Neural networks have been used to solve a variety of pattern-recognition problems, including the identification of prospects for offline and on-line offers by merchants. With an adequate sample of fraudulent observations, a neural network can also be trained to detect transactions where crimes are likely to take place. A neural network tool, such as SPSS Clementine's, can be used to construct a predictive model for detecting fraud. Figure 8.5 depicts a neural-network instrument monitoring a training session.
Figure 8.5: The error rate is only about 8% for this neural-network model.

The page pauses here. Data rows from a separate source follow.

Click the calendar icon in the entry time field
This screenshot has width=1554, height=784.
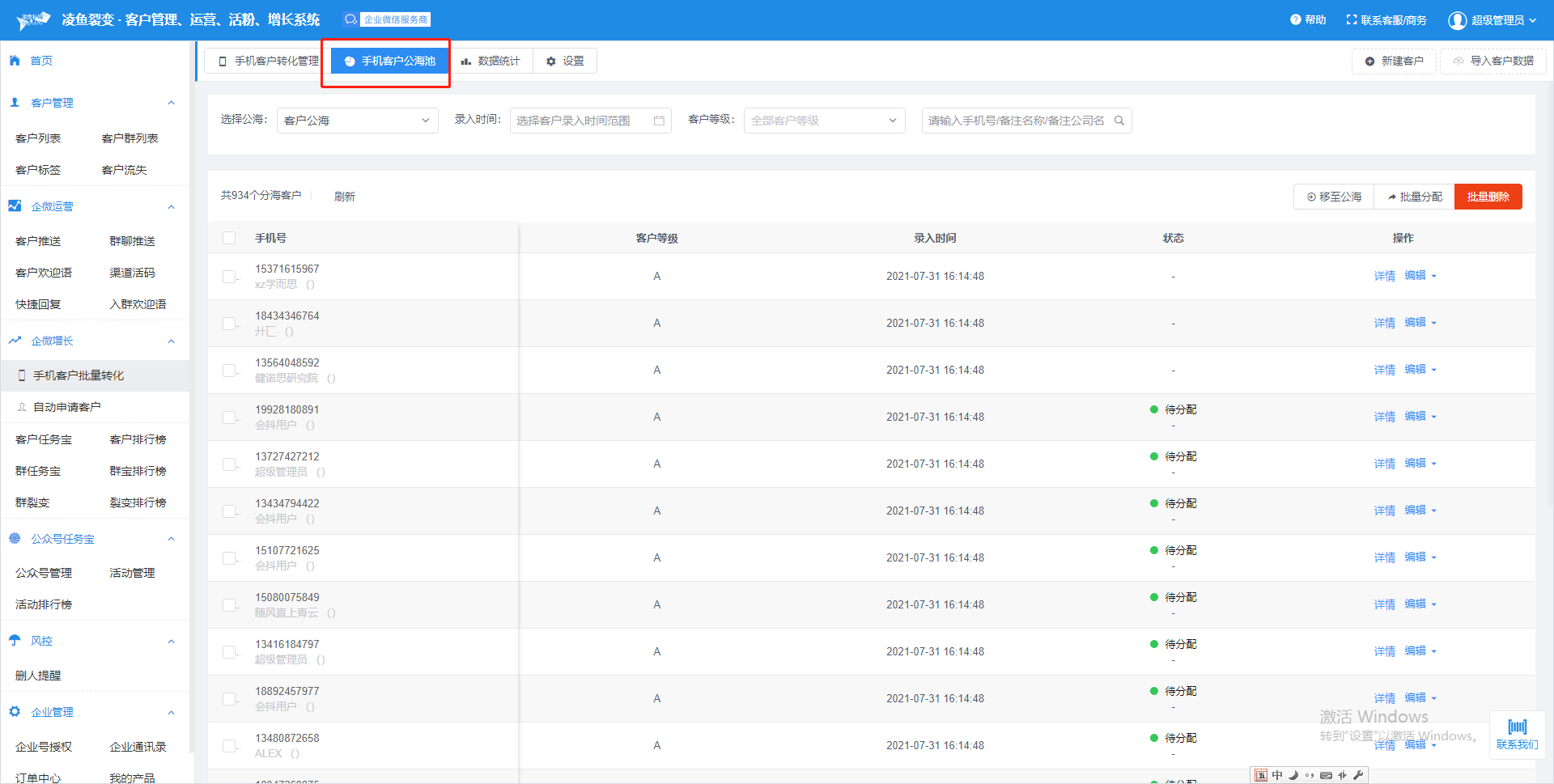(x=659, y=121)
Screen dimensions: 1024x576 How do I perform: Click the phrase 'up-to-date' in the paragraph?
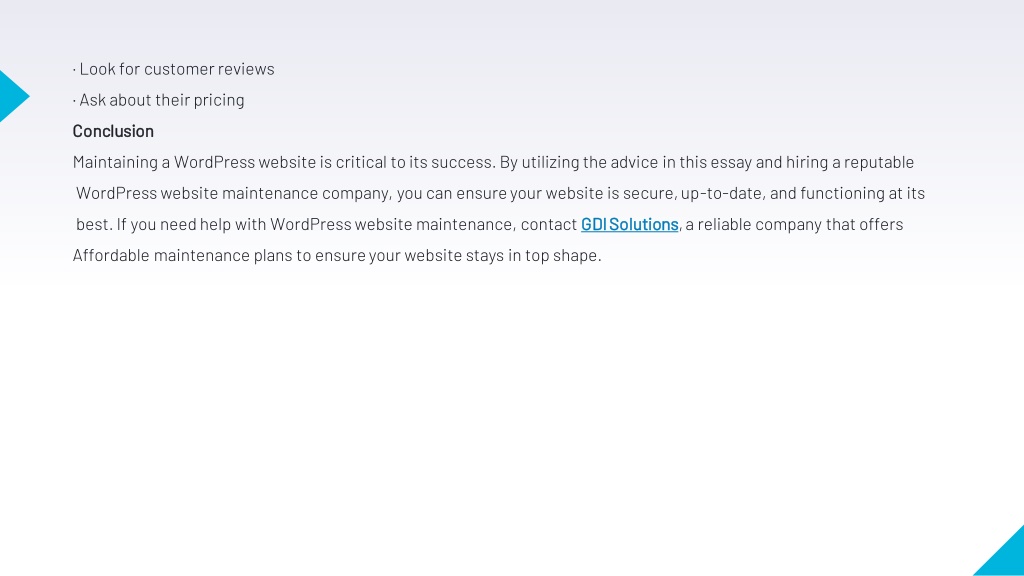(721, 194)
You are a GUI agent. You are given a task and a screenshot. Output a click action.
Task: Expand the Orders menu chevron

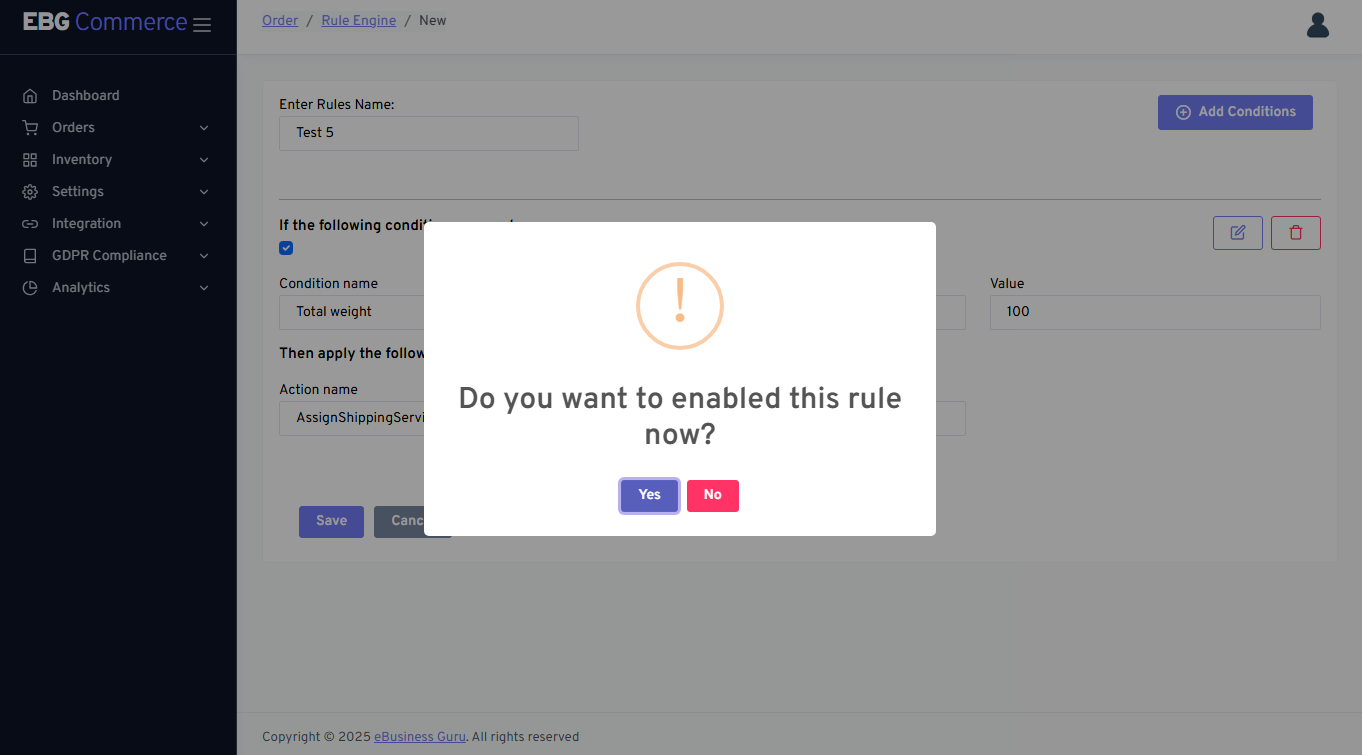[204, 128]
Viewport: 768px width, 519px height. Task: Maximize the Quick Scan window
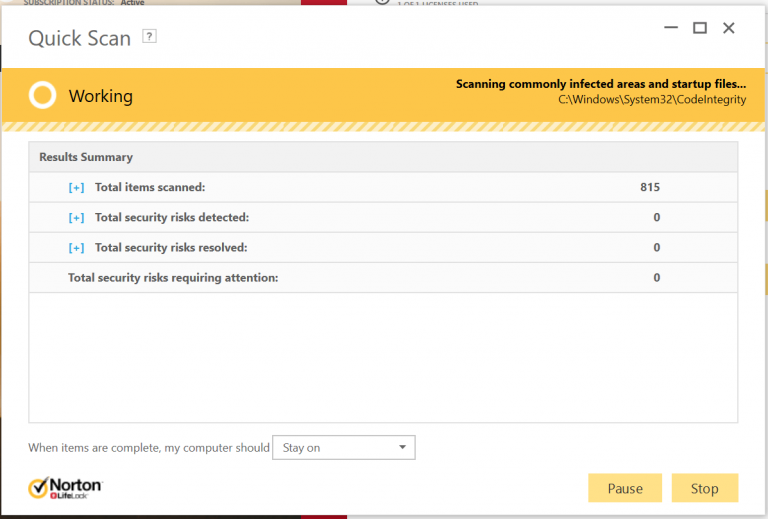[700, 28]
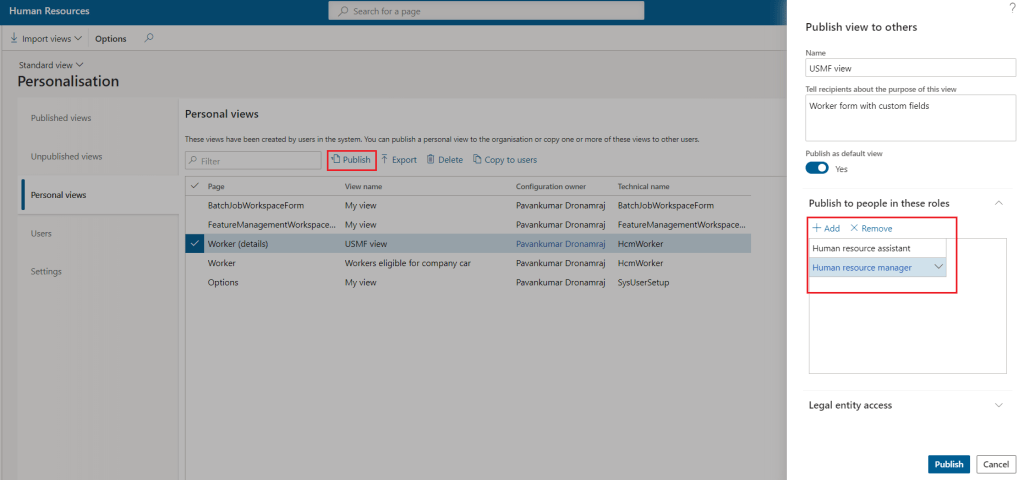Expand the Legal entity access section
Viewport: 1024px width, 480px height.
[997, 405]
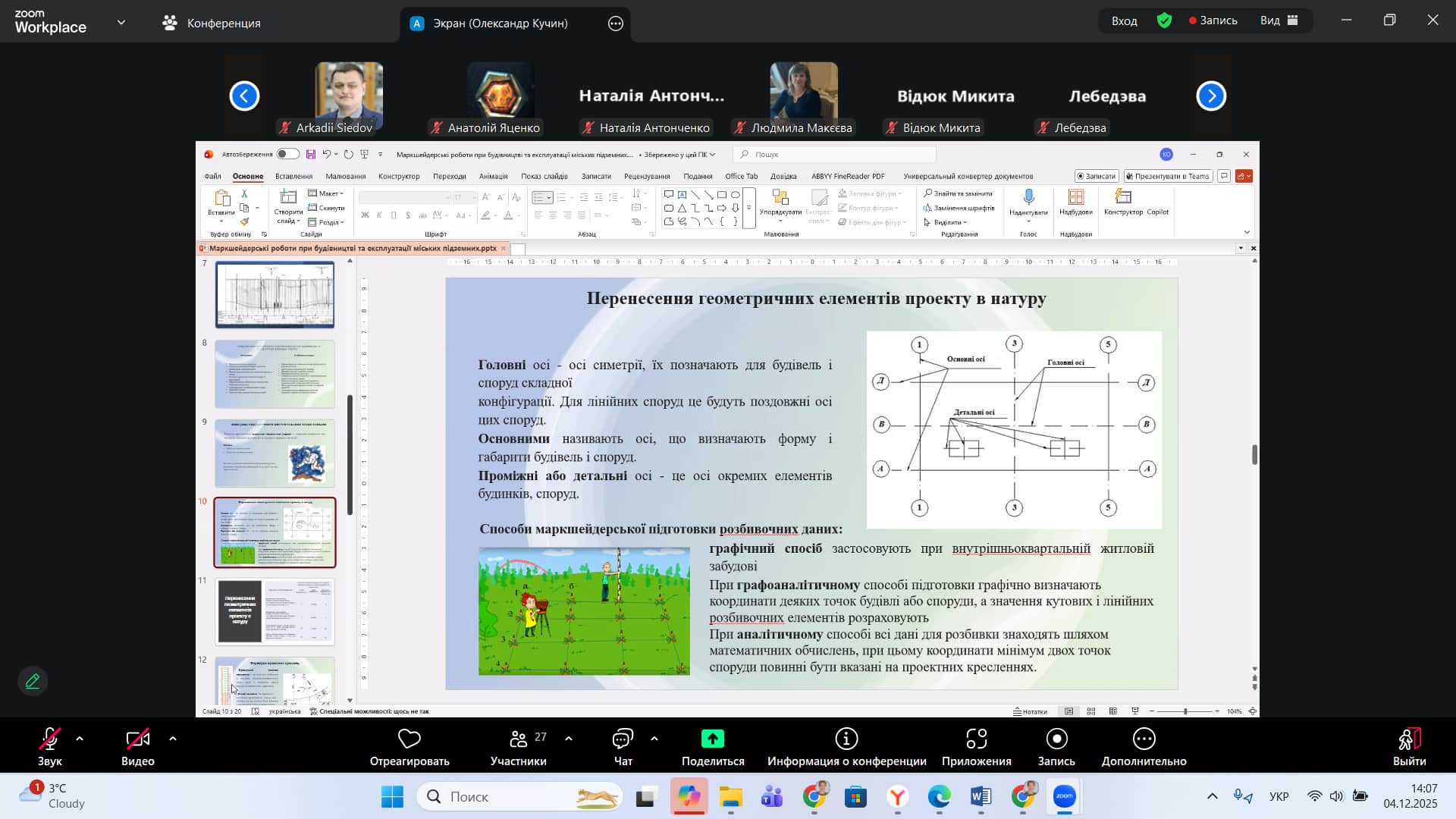Open the Отреагировать reactions heart icon

[409, 739]
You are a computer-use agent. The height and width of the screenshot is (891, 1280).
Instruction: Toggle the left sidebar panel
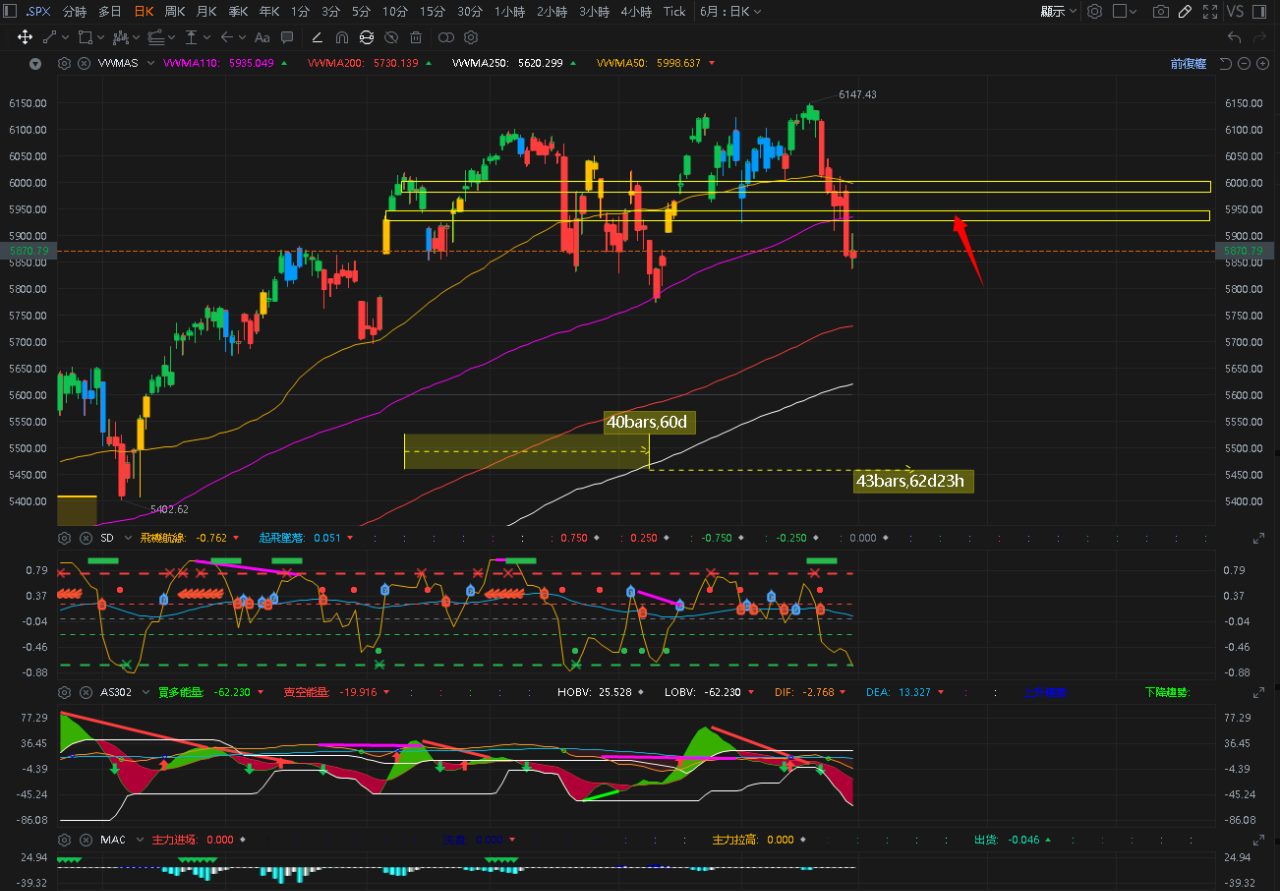pos(10,11)
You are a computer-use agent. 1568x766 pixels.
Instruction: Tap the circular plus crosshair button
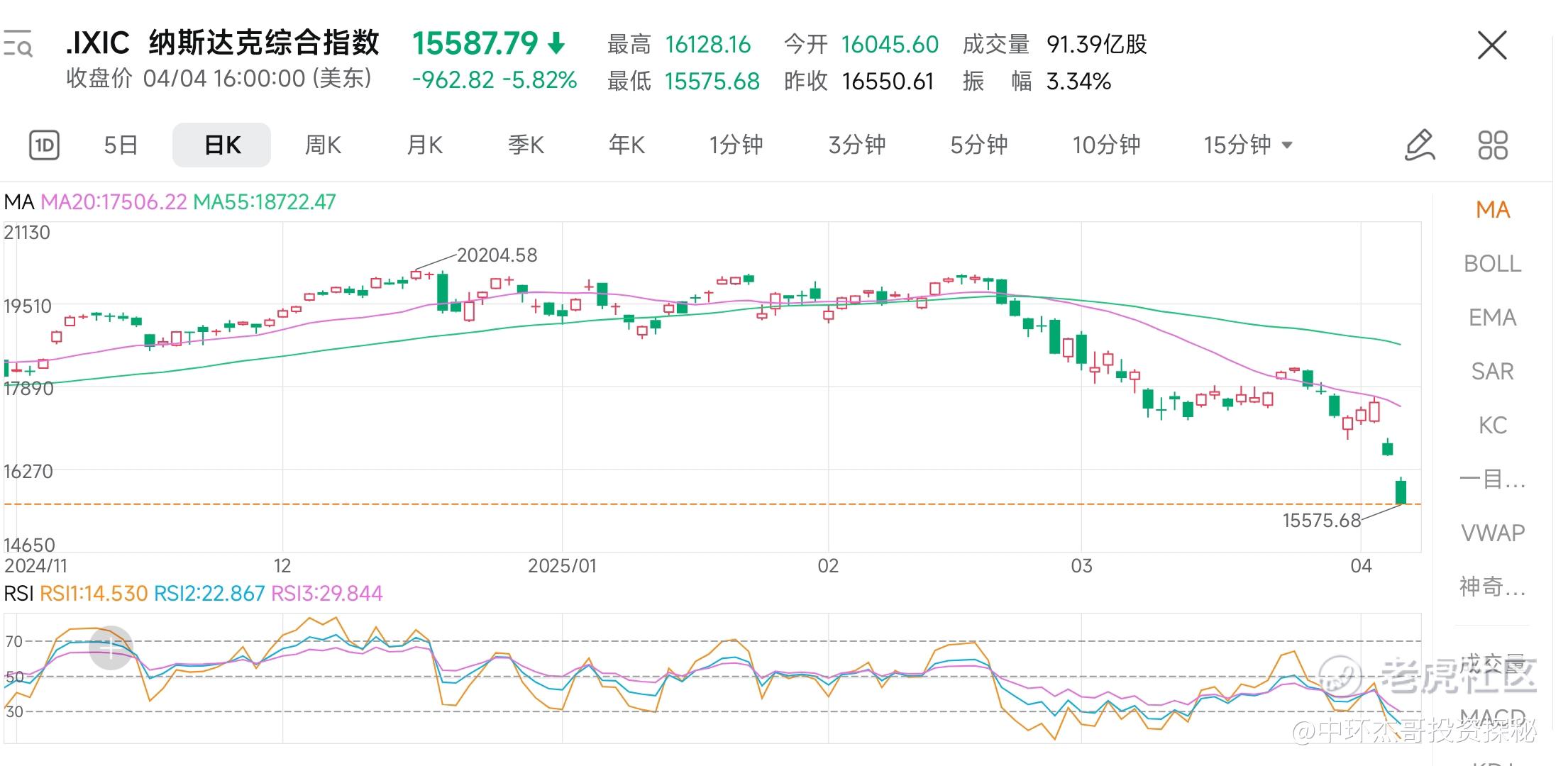tap(111, 648)
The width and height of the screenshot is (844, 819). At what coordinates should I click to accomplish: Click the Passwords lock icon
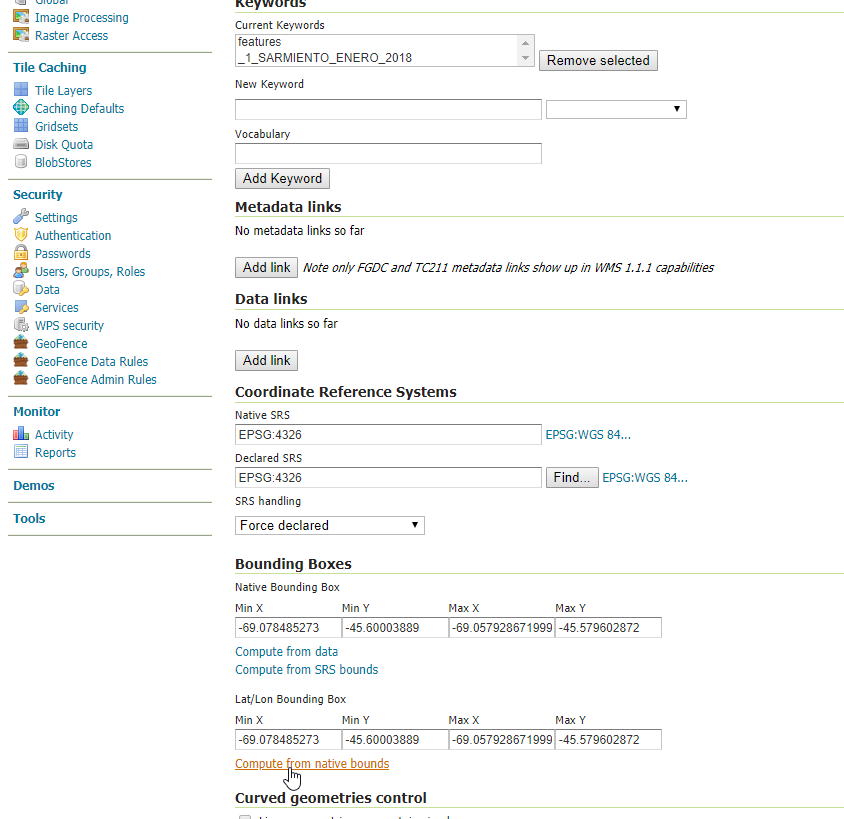pyautogui.click(x=21, y=253)
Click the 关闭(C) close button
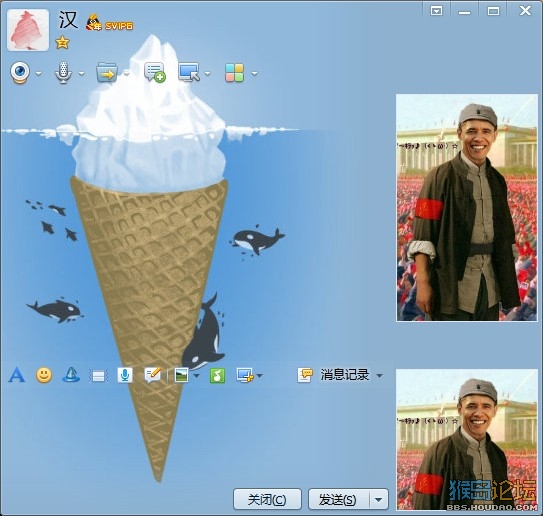 (267, 499)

Figure 8.6 shows a sensitivity report generated from this neural network tool, which prioritizes the inputs into the network for predicting fraud for a model with an accuracy rate of 91.30%. This report provides a breakdown on the relative importance of the inputs into the model. Note that the Product Category was the most important variable (.39). Interestingly, the next highest input is the percentage of individuals ages 25 to 44 in the population (.32). This can be interpreted to mean that the type of product and the age of the shoppers are some of the most important characteristics in detecting fraud.
Figure 8.6: This sensitivity instrument prioritizes the inputs for a fraud model.
Figure 8.7 shows a view of a multilayered perceptron neural network during training for a second fraud detection model using another data mining tool, KnowledgeSTUDIO from ANGOSS.
Figure 8.7: A view of the training of the perceptron neural network.
Having the ability to detect and deter on-line fraud in rea ltime is critical. This is where the ability of these data mining tools to generate code directly from their models can prove to be useful. Both SPSS Clementine and ANGOSS KnowledgeSTUDIO are capable of generating code for identifying potential perpetrators of fraud by scoring on-line transactions.